Saturday 13 November 2010

Stick With Iced Tea If You Like It

We are what we are.
Eyeballing a shot of self-importance and
Inhaling cake
When all we want is bread
Le pain quotidien
Wafer thin and wholesome we would sit upon the deckchairs of the world
In tea shades
And a leather onesie
Big enough for two
Siamese and at ease with the bare minimum:
White wash and chipped enamel
Colours outside the line and on our faces
Hands
Dimples
We are what we are.
Onagainoffagain
Wanting our bodies blended with ash, violence and ethanol
Like the Greats
We are karaoke in an over-priced bar.
And you are the biggest offender.

dialogue 2

Her voice frayed by cooing and fabric softener.
‘Oh, Richard.’
Twenty years and this lump of gold, now tight on her finger, still felt like a hoop she had to jump through, every day.
‘Stell…’
‘Mm.’
‘Stella.’
‘Stella…Tell me what to say.’
‘What can you - ’
Her sob was a flint through the air, tearing at him. She knew there was more. A dog whimpering, pleading for the final blow.
‘What can you say?’
The two pieces of amber, her eyes, burned, melting into slow tears.
‘Stell…’
‘Please, all of it, all at once.’
It was a challenge, a test of human endurance.
‘When did it start?’
‘Six months ago.’
‘June?’
‘In Greece.’
‘Greece?’ Her voice repeated but could not believe.
‘You, the kids, Stephen…You all went to the market, we stayed - ’
‘Oh, God.’
This train is not stopping at this station.

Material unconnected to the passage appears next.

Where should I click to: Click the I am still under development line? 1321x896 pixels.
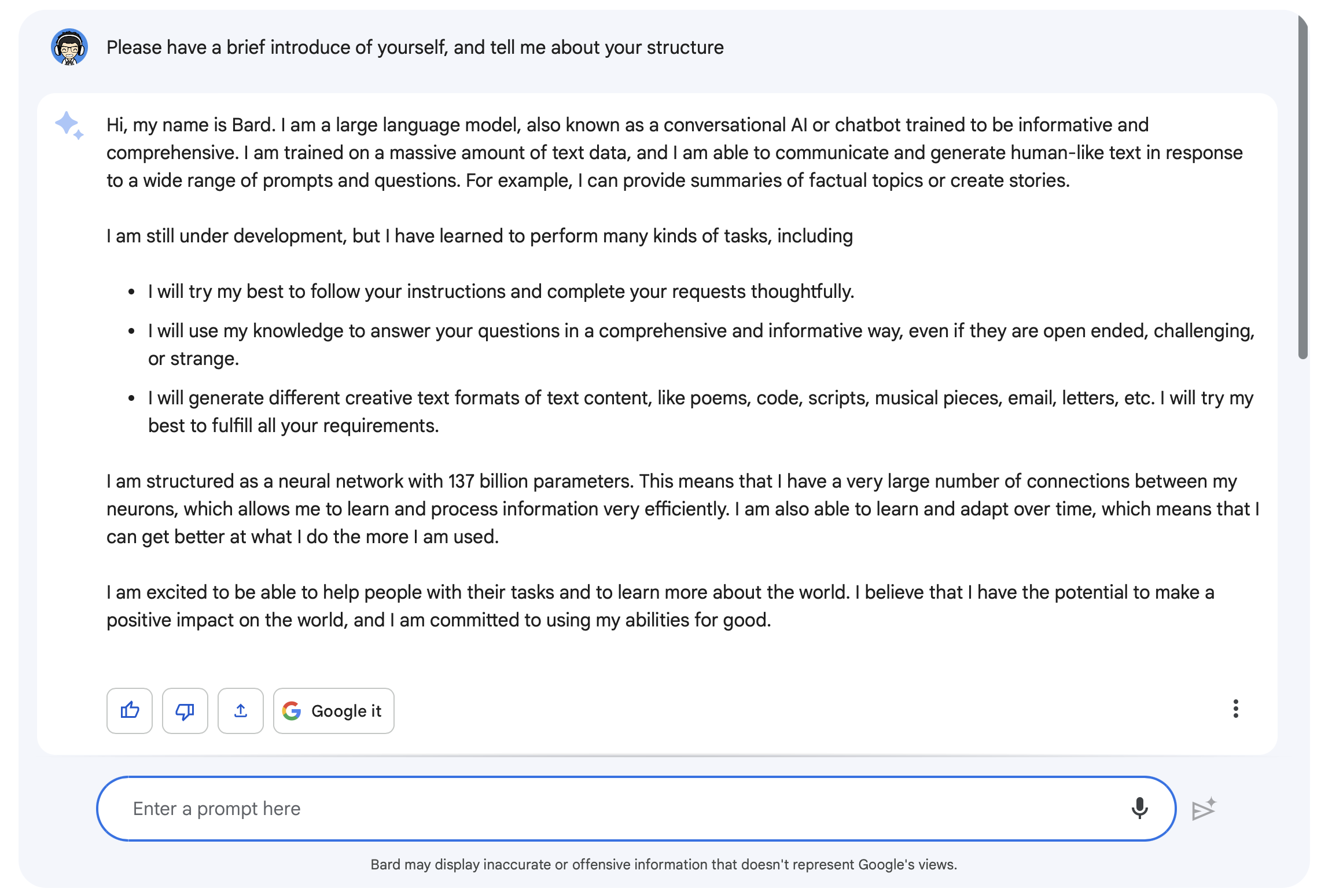480,236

The magnetic pull she always experienced, drawing her to the edge, following the yellow line like a circus act. In her mind she is Anna Karenina. Stella Green is just dust on the mantelpiece, under the porcelain dancers.
‘She’s pregnant, Stell.’
This was the feeling of now, would be the feeling whenever she saw her. Her and him. Now on Christmas Day. Birthdays. Weekends. Oh and poor, unknowing, sweet Stephen. Her baby. Telling lies to her only child. And this new baby: stepchild, grandchild, stepchild, grandchild, stepchild –
‘What are we going to do?’
‘Carry on as normal. Pretend it’s Stephen’s baby.’
‘Carry on?’
‘What else, Stell? What else is there to do?’
‘What else…’

‘Stell, the turkey’ll be getting cold.’
‘Mm. I need to get the spuds out of the oven.’

Friday 12 November 2010

group wh(y)


Sausages in the pan, agitated popping.
‘Why d’you hit him with that bat?’
‘I didn’t, no.’
‘You did.’
‘Never.’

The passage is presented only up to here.